**INSTRUCTIONS FOR THE TASK**
Without the pictures, write out every entry that follows exactly.

**DATA SUPPLIED**
● ● ● ● ●

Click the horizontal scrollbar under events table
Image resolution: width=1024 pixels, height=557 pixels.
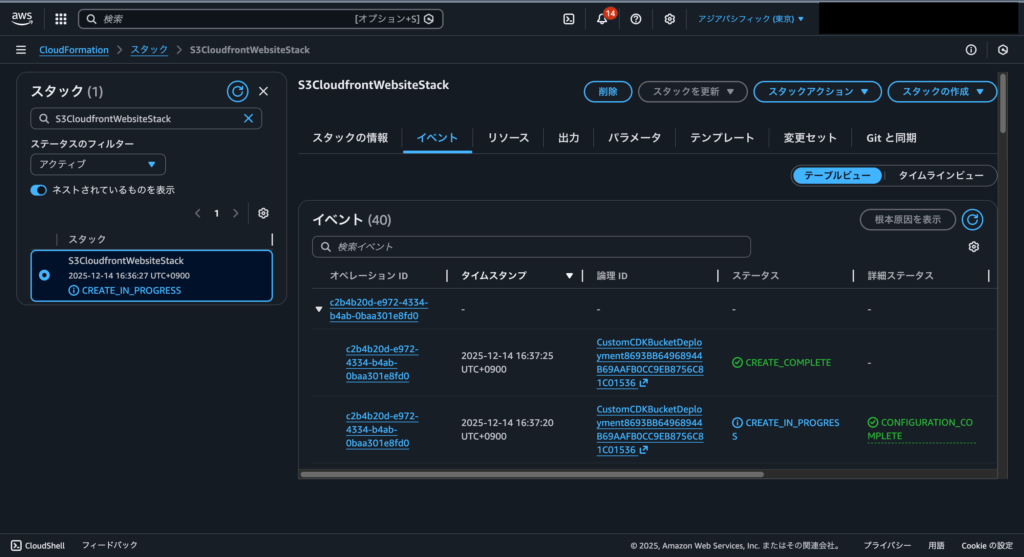pos(532,474)
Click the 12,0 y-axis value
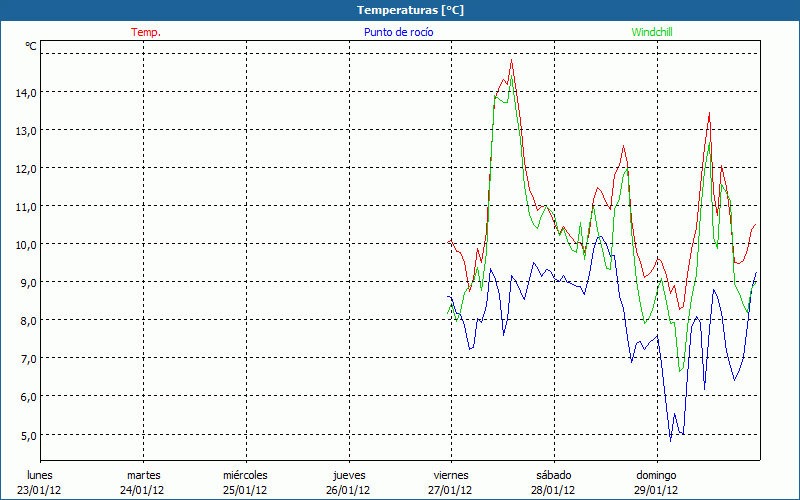This screenshot has width=800, height=500. [25, 168]
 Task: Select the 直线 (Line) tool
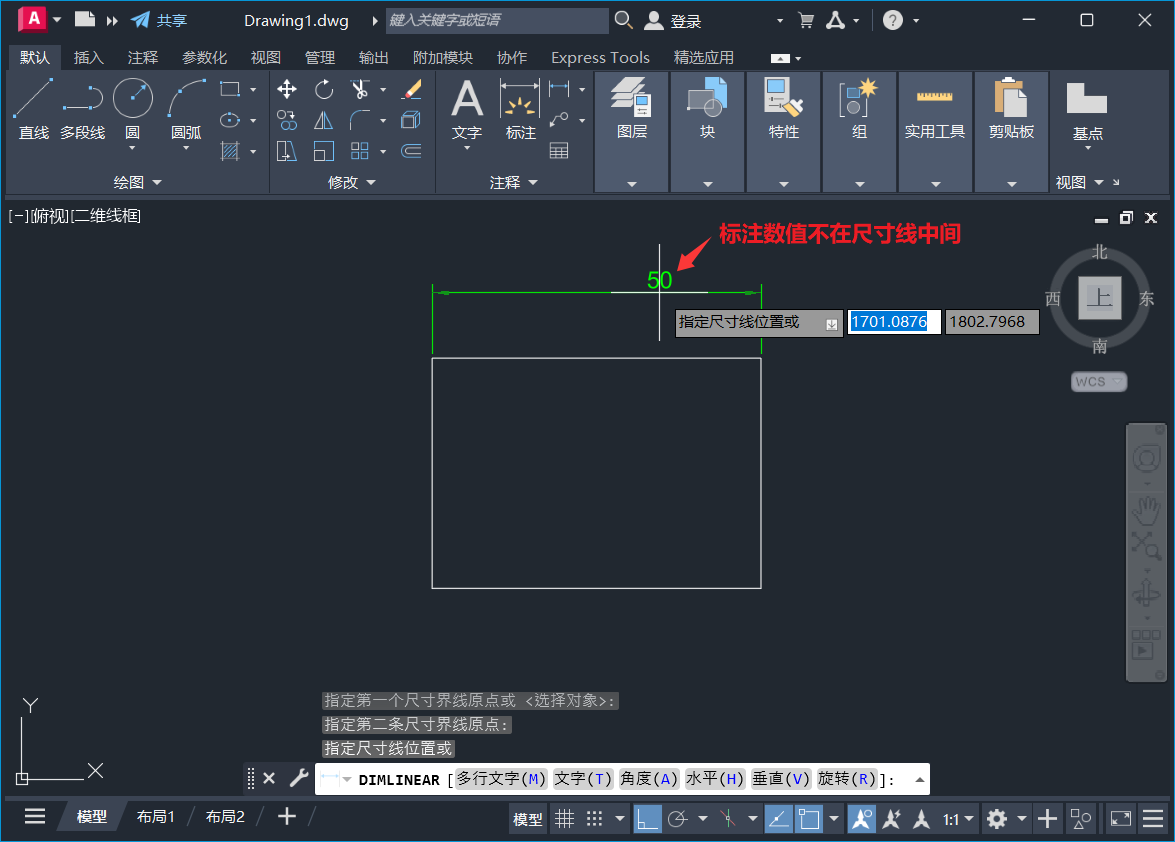(33, 110)
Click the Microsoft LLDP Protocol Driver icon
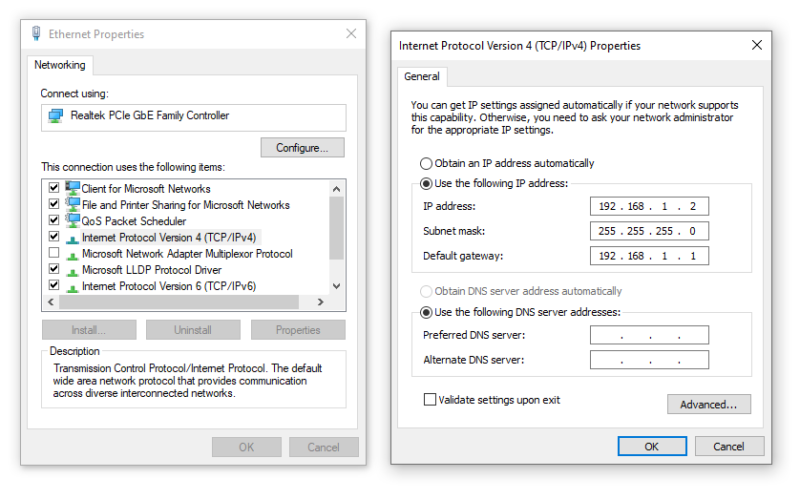The width and height of the screenshot is (800, 500). [x=72, y=271]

● ● ● ● ●

**YOUR RESPONSE**
Click the horizontal scrollbar under events table
Image resolution: width=1024 pixels, height=557 pixels.
pos(532,474)
Click the 12,0 y-axis value
This screenshot has width=800, height=500. [25, 168]
 Task: Select the 直线 (Line) tool
(33, 110)
Click the Microsoft LLDP Protocol Driver icon
The width and height of the screenshot is (800, 500). [x=72, y=271]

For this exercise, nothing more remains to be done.